Artículo:
--- --- ---

Emperatrices vengativas
Incluso expresar compasión por la emperatriz podía tener consecuencias nefastas: en 1739 Avdotya L'vova, de Shlisselburg (Rusia), fue denunciada por cantar una canción sobre la problemática juventud de la emperatriz Ana de Rusia. La canción lamentaba que Ana tuviera que casarse con un príncipe extranjero por orden de su tío Pedro el Grande. Por cantar la canción, Avdotya L'vova fue torturada en un potro.
Bajo el mandato de Isabel de Rusia, decenas de personas fueron condenadas a trabajos forzados por hablar de la vida privada de la emperatriz y de sus favoritos. En 1742, un capitán del regimiento Preobrazhenski, Grigori Timiriazev, en una charla privada con su subordinado dijo que Isabel tenía cinco amantes, y que él conocía a algunos de sus hijos, y que muchos ascensos en la corte se hacían “gracias al amor, y sólo al amor”. El soldado que escuchó todo esto denunció a Grigori a la policía secreta, y el capitán fue despedido del servicio y enviado a una cárcel en Siberia.
Mencionar la vida privada o incluso hablar del sexo del soberano seguía siendo letal bajo Catalina II: se podía imponer una dura pena incluso por mencionar que la emperatriz era “baba” (término vernáculo ruso para “una mujer”), o que “es cosa del diablo inclinar la cabeza ante una mujer”, etc.
Sin embargo, no todos los soberanos rusos fueron tan vengativos y tan protectores de su nombre. En 1845 se introdujo en Rusia el primer Código Penal. En él se establecía que cualquier comportamiento ofensivo hacia el Emperador, los miembros de la familia imperial, o incluso sus retratos, era un delito. La pena podía ser conmutada si el delito se cometía en estado de embriaguez (porque, naturalmente, la mayoría de las ofensas verbales hacia el Emperador se escuchaban en bares y cantinas por parte de clientes borrachos).
El emperador Nicolás I incluso trataba estos casos con humor. Una vez, un soldado llamado Agafón Suleikin se emborrachó en una taberna e incluso escupió al retrato del Emperador que colgaba en la pared. El caso fue denunciado y llegó a conocimiento del propio Nicolás I.

--- --- ---

Tareas escritas:
• a. Enumera todos los soberanos rusos que el texto sobre las emperatrices vengativas menciona por su nombre.
• b. Prosigue el texto sobre las emperatrices vengativas justo después de su última oración.

Extracto de datos:
--- --- ---

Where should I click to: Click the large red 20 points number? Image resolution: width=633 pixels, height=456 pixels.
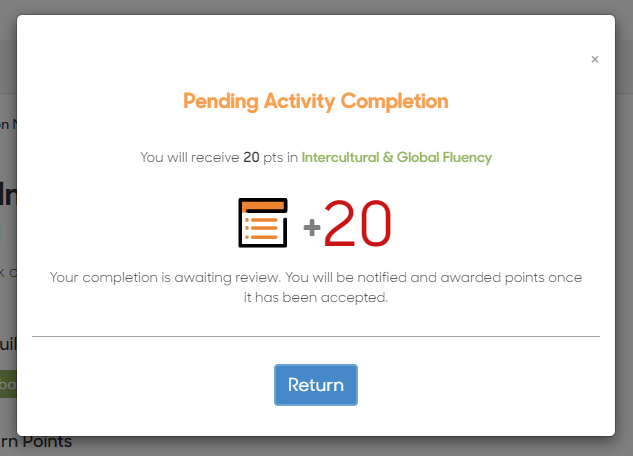tap(358, 223)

--- --- ---

Resultados del ejercicio:
• a.
- Ana de Rusia
- Pedro el Grande
- Isabel de Rusia
- Catalina II
- Nicolás I

• b.
En lugar de enviar al pobre soldado a Siberia, Nicolás I ordenó: “Anuncia a Agafón Suleikin delante de todo su regimiento que yo también le escupí. Y como este desafortunado borracho no sabía lo que hacía, declaro el caso cerrado. Además, a partir de ahora queda prohibido colgar retratos reales en las tabernas”.
Sin embargo, algunos miembros de la familia real podían seguir utilizando su “inmunidad” para despreciar a sus propios súbditos. El príncipe Piotr Kropotkin recordaba en sus memorias cómo el joven Alejandro III, entonces Gran Duque durante el reinado de su padre Alejandro II, maldijo e insultó a un joven oficial que estaba a cargo del suministro de armas en el ejército imperial. El oficial, un sueco de nacimiento al servicio de Rusia, se sintió profundamente insultado. Sabía que no podía maldecir al Gran Duque Alejandro a cambio, ya que era un delito. “Inmediatamente se marchó y envió una carta al Gran Duque, en la que exigía que Alejandro se disculpara. El oficial añadió que si no había una disculpa en veinticuatro horas, se pegaría un tiro”.
Por desgracia, Alejandro no se disculpó y el oficial se suicidó. Cuando Alejandro II, el emperador, se enteró de esto, se puso furioso, escribió Kropotkin. “Alejandro II ordenó a su hijo que siguiera el féretro del oficial hasta la tumba; pero ni siquiera esta terrible lección curó al joven de la habitual arrogancia y mal genio de los Romanov”.